Typically, a sound mobile solution must consist of the following elements:
Future-proof presentation management. The application must interface with
many heterogeneous wireless networks and protocols, and control the
content presentation and formatting for multiple mobile devices existing
both today and soon to be released in the future.
Seamless session management. The application must seamlessly initiate, successfully manage, and terminate user sessions while assuming no cookie
support on end-user devices and a sporadically-connected wireless
network.
Robust messaging and notification. The application must communicate with
many different unified messaging resources typically found around a mobile
user (e.g., fax, SMS (Short Messaging Systems), pagers, and voice), using
robust messaging interfaces that enable push/pull functionality in a
synchronous or asynchronous manner.
Open APIs. The application must access existing data access and business
logic layers (i.e., middle tier), back-end data sources (e.g., databases,
ISV business objects), and other software and application server services
through uniform interfaces.
Each requirement of this mobile solution requires a significant amount of
customization work. The J2EE architecture's presentation layer, for example, is
primarily HTML-based, thus limiting the target mobile devices to mostly Web
browsers. Mobile devices and wireless networks, on the other hand, are much more
diverse. Since different devices have different capabilities and may utilize
different markup languages (HTML, WML, HDML, cHTML, VoiceXML), a developer may
choose to build many different presentation layers for the different devices, or
build one presentation layer and apply a transformation for each device. This
problem is commonly called the "Mobile Presentation Challenge." In either case,
device-specific information (i.e., a device profile or device model) is required
in order to choose a presentation layer or a transformation. Developers
typically follow one of these two paths in trying to solve the Mobile
Presentation Challenge.
The Basic Content Transformation Problem
The first route often chosen to overcome the Mobile Presentation Challenge is
called "screen scraping" or transcoding; this requires repurposing and reformatting
HTML presentation content. Transcoding involves taking in the dynamic HTML
pages, removing the tags (i.e., scraping the page), storing the data in a Meta
format, and retagging the content in a different markup language. This can be
achieved with a combination of servlets and JSPs. It is not scalable, though,
due to the time required. In addition, the tightly interwoven
design of the presentation and application logic increases the ongoing maintenance
cost exponentially as the number of supported devices rises.
The second route involves first defining an XSL (Extensible Style Sheets)
library, which is used to transform the single XML presentation layer into a markup language suitable for each client device.
Although this approach has better separation of application logic from
presentation logic, the XSL presentation logic becomes so complex that it soon
requires its own application logic, written in XSL command sequences. This basic
approach of building style sheets for each device becomes costly to maintain and
upgrade as new devices become available, since the embedded conditional
presentation logic needs reworking each time.

> _Given data_:

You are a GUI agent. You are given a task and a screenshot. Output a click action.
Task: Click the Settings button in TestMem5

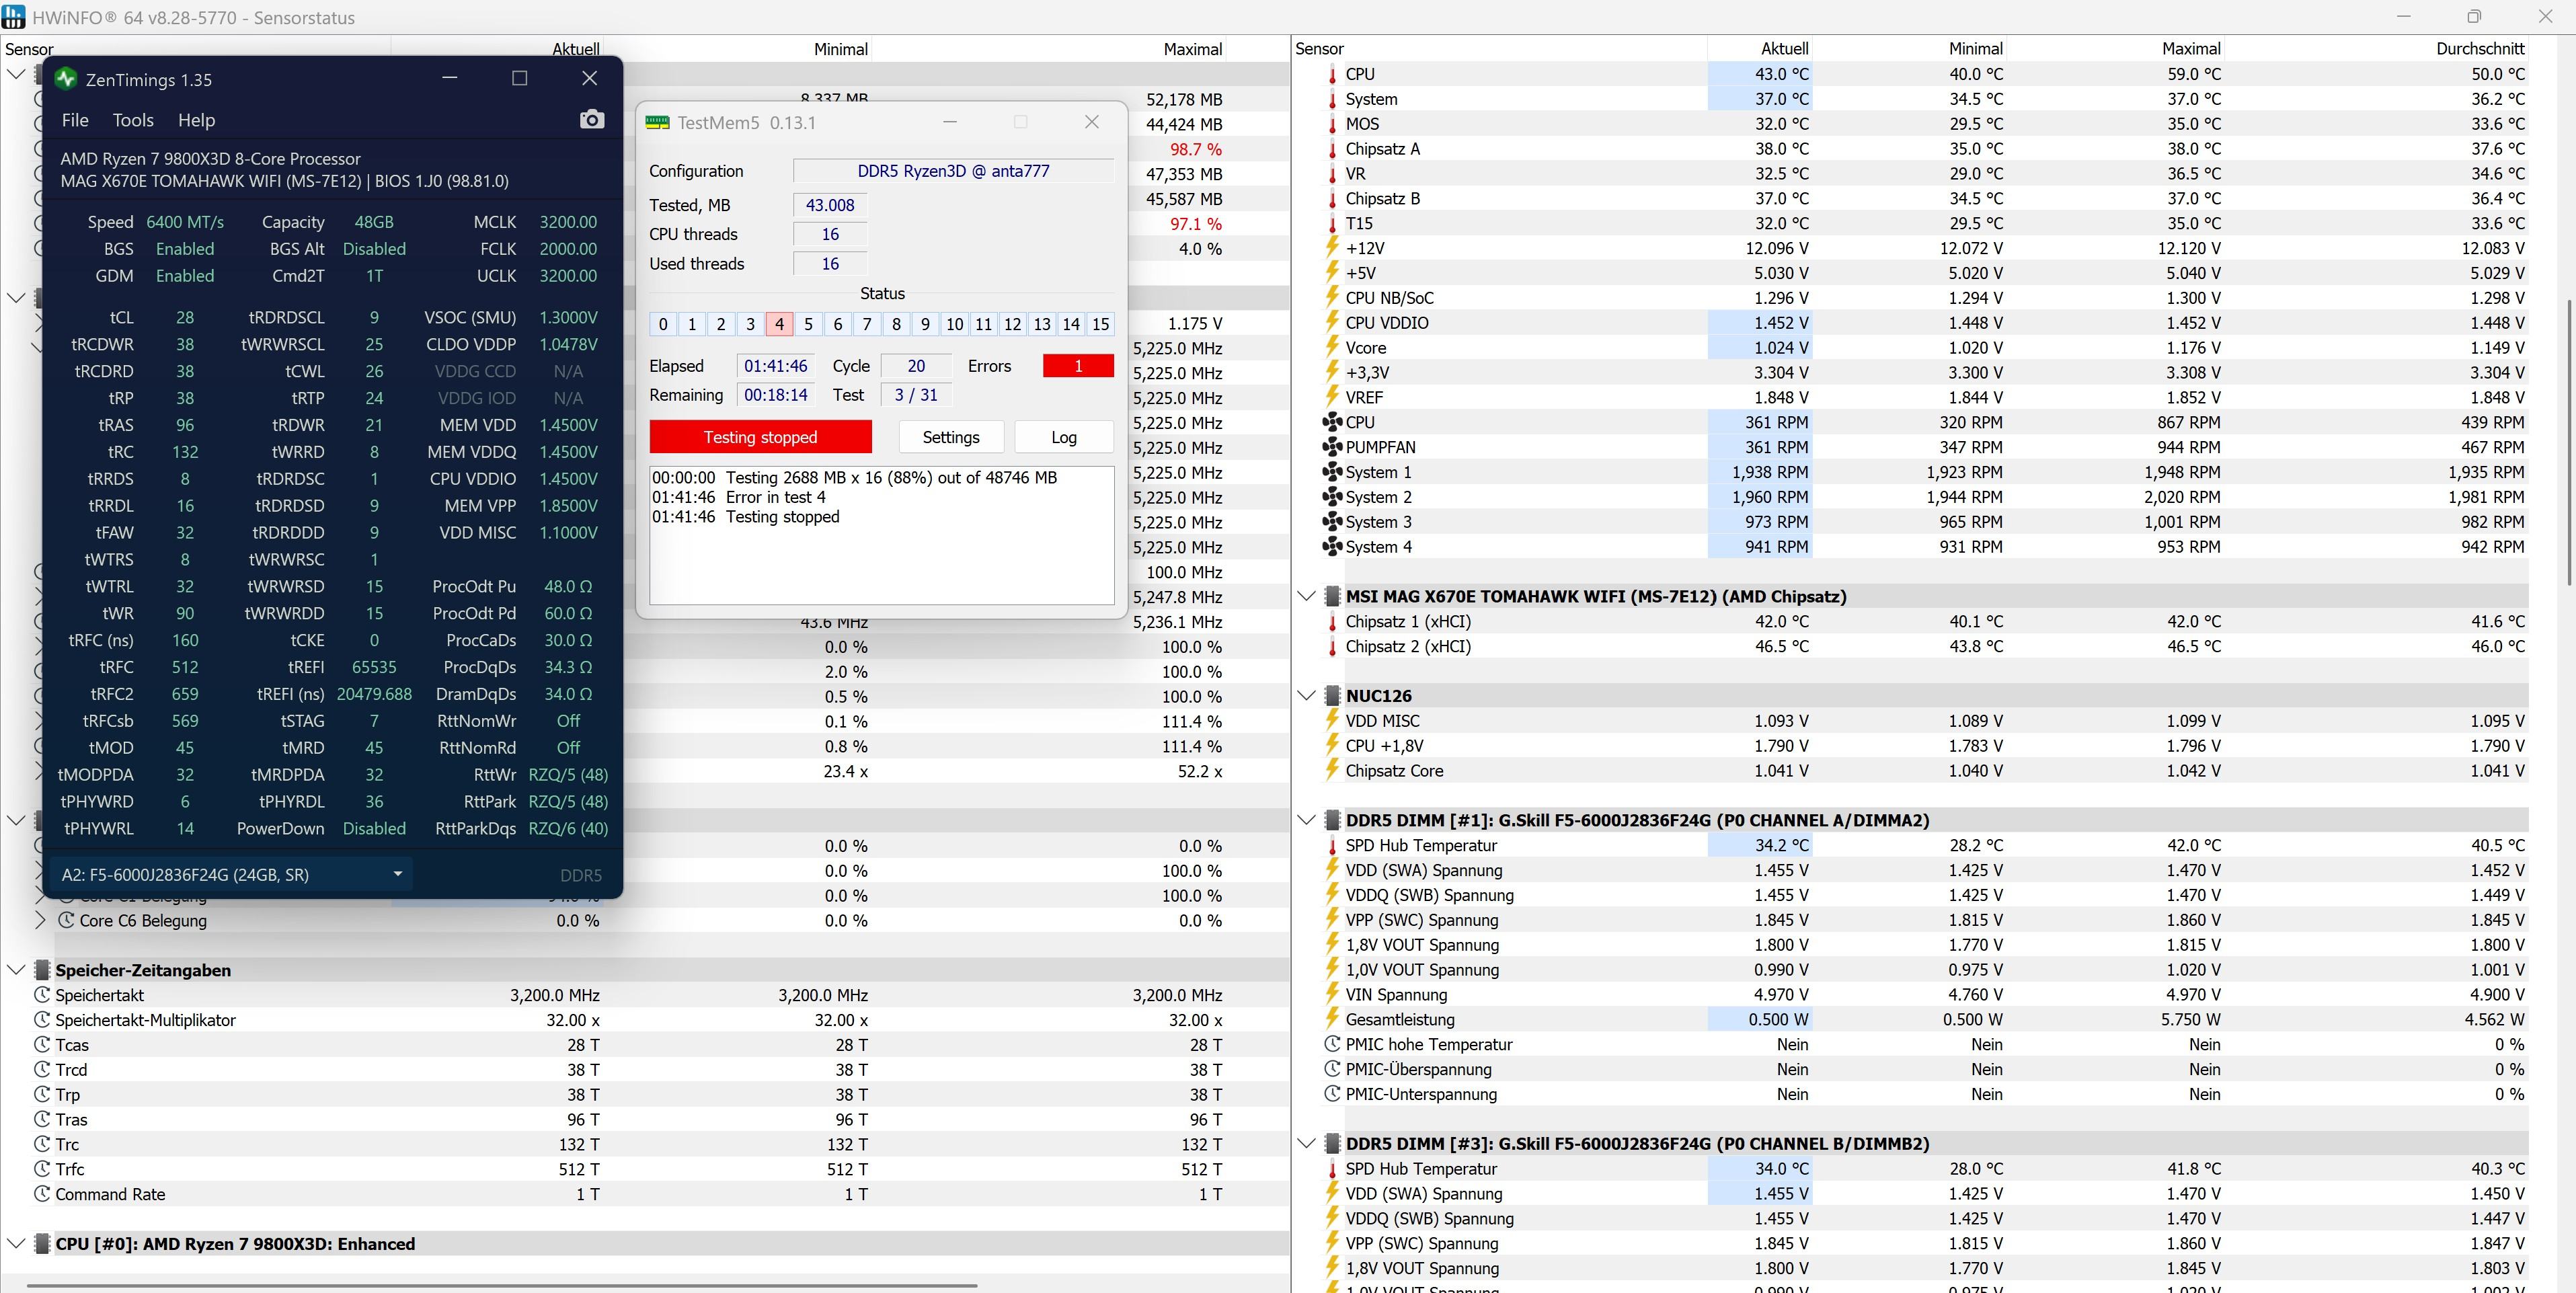click(950, 437)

> _Exercise A_:
Using the passage on mobile solutions, decide whether each statement agrees with it. Answer yes or no for each, and quote the words of the passage that settle it.
(i) The session management requirement assumes that end-user devices support cookies.
(ii) Transcoding can be carried out with a combination of servlets and JSPs.
(iii) The presentation layer of the J2EE architecture is primarily WML-based.
> _Exercise B_: According to the passage on mobile solutions, what is the problem of building many presentation layers or one layer with a transformation for each device commonly called?
> _Exercise C_: Resume the passage on mobile solutions, starting after its final sentence.
The data has no role in this exercise.

> _Expected answer A_:
(i) No: "while assuming no cookie support on end-user devices"
(ii) Yes: "This can be achieved with a combination of servlets and JSPs."
(iii) No: "The J2EE architecture's presentation layer, for example, is primarily HTML-based"

> _Expected answer B_: It is commonly called the "Mobile Presentation Challenge."

> _Expected answer C_:
A more effective approach might be to model each device by specifying its
features (e.g., display size, supported markup language, etc.), develop a set
of style guides for each device feature, and dynamically assemble the style
sheets based on the features of the device making the request. Although you
would be authoring a significant amount of presentation conversion logic, you
may, in this way, be able to avoid some of the maintenance time of updating a
style sheet library as new devices become available. XSL, while well-positioned
to process text and convert among XML trees, is not a structured programming
language. Thus, XSL is not the ideal choice for creating the complex
presentation conversion logic required to dynamically assemble style sheets.
If this route is chosen, mixing and matching with different
programming languages may be required, presenting the familiar burden of ever-
increasing complexity and maintenance costs.
After the first step of defining the XSL library, the developer builds a
servlet and within it constructs a string buffer of the XML or a DOM (Document
Object Model) for the presentation. The developer must then pass the string
buffer or DOM and the appropriate style sheet (which may or may not be
dynamically assembled based on device features) to an XSLT (XSL Transformer),
which then passes the device-specific markup language in the servlet request.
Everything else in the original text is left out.